Rename "Organization Identifier" to "Company Identifier" in the items from the line with "The width and height of the screenshot is (1343, 789)." up to and including the line with "Action: (429, 188)", and give back only those lines with nothing else changed.
— start —
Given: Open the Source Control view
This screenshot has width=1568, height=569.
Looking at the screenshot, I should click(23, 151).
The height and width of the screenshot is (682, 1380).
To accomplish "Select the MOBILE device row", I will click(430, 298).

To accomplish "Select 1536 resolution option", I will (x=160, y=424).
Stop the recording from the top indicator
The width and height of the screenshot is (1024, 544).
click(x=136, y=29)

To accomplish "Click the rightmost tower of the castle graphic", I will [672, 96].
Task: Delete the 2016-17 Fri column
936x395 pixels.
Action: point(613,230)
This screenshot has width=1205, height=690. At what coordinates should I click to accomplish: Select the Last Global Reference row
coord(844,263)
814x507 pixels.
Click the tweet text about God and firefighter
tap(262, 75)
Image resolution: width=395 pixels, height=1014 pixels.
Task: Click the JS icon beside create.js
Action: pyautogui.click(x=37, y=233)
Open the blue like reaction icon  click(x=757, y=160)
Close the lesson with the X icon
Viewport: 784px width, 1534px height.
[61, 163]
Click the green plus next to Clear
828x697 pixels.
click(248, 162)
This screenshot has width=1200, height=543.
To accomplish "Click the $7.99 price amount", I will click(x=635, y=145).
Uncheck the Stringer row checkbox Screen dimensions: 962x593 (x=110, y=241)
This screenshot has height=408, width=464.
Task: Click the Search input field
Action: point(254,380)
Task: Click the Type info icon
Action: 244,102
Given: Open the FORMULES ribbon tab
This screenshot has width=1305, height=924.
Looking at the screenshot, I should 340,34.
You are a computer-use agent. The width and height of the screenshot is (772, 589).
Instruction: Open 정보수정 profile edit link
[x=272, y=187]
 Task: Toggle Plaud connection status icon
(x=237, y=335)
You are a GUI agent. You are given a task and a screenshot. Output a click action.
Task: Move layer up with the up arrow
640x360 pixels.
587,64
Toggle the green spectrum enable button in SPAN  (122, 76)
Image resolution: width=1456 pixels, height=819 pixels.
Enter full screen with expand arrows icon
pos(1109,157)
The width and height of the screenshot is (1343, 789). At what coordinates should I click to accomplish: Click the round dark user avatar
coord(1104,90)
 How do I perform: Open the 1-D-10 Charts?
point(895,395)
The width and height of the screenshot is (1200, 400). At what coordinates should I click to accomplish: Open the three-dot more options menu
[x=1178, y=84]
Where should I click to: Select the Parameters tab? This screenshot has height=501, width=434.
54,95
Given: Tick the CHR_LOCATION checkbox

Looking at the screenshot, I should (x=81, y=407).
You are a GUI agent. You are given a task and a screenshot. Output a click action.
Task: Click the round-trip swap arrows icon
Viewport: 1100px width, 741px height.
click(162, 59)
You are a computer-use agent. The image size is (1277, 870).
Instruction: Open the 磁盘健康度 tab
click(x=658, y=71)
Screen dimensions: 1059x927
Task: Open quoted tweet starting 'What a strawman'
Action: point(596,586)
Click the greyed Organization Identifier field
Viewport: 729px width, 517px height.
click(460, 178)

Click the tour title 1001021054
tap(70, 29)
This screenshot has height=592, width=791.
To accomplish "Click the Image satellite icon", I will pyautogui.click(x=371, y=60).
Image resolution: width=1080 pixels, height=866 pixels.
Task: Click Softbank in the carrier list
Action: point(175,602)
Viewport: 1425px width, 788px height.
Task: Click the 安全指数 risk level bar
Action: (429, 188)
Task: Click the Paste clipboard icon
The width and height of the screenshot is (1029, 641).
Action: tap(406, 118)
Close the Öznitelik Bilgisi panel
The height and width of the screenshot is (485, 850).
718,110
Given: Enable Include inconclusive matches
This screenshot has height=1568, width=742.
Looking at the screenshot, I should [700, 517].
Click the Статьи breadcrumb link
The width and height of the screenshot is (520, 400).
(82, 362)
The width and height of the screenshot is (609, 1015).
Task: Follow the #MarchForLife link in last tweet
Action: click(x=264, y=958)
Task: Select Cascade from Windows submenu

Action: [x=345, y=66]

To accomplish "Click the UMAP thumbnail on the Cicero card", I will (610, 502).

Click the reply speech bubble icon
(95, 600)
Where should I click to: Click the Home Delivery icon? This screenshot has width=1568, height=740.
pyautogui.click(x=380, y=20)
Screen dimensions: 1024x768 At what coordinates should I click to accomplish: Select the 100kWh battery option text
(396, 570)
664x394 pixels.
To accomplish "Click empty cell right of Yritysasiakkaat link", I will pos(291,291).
— end —
-- Solution --
The width and height of the screenshot is (1343, 789). At what coordinates should I click to accomplish: Click the round dark user avatar
coord(1104,90)
 How do I perform: Open the 1-D-10 Charts?
point(895,395)
The width and height of the screenshot is (1200, 400). At what coordinates should I click to accomplish: Open the three-dot more options menu
[x=1178, y=84]
Where should I click to: Select the Parameters tab? This screenshot has height=501, width=434.
54,95
Given: Tick the CHR_LOCATION checkbox

Looking at the screenshot, I should (x=81, y=407).
You are a GUI agent. You are given a task and a screenshot. Output a click action.
Task: Click the round-trip swap arrows icon
Viewport: 1100px width, 741px height.
click(162, 59)
You are a computer-use agent. The image size is (1277, 870).
Instruction: Open the 磁盘健康度 tab
click(x=658, y=71)
Screen dimensions: 1059x927
Task: Open quoted tweet starting 'What a strawman'
Action: point(596,586)
Click the greyed Company Identifier field
Viewport: 729px width, 517px height.
click(460, 178)

Click the tour title 1001021054
tap(70, 29)
This screenshot has height=592, width=791.
To accomplish "Click the Image satellite icon", I will pyautogui.click(x=371, y=60).
Image resolution: width=1080 pixels, height=866 pixels.
Task: Click Softbank in the carrier list
Action: point(175,602)
Viewport: 1425px width, 788px height.
Task: Click the 安全指数 risk level bar
Action: (429, 188)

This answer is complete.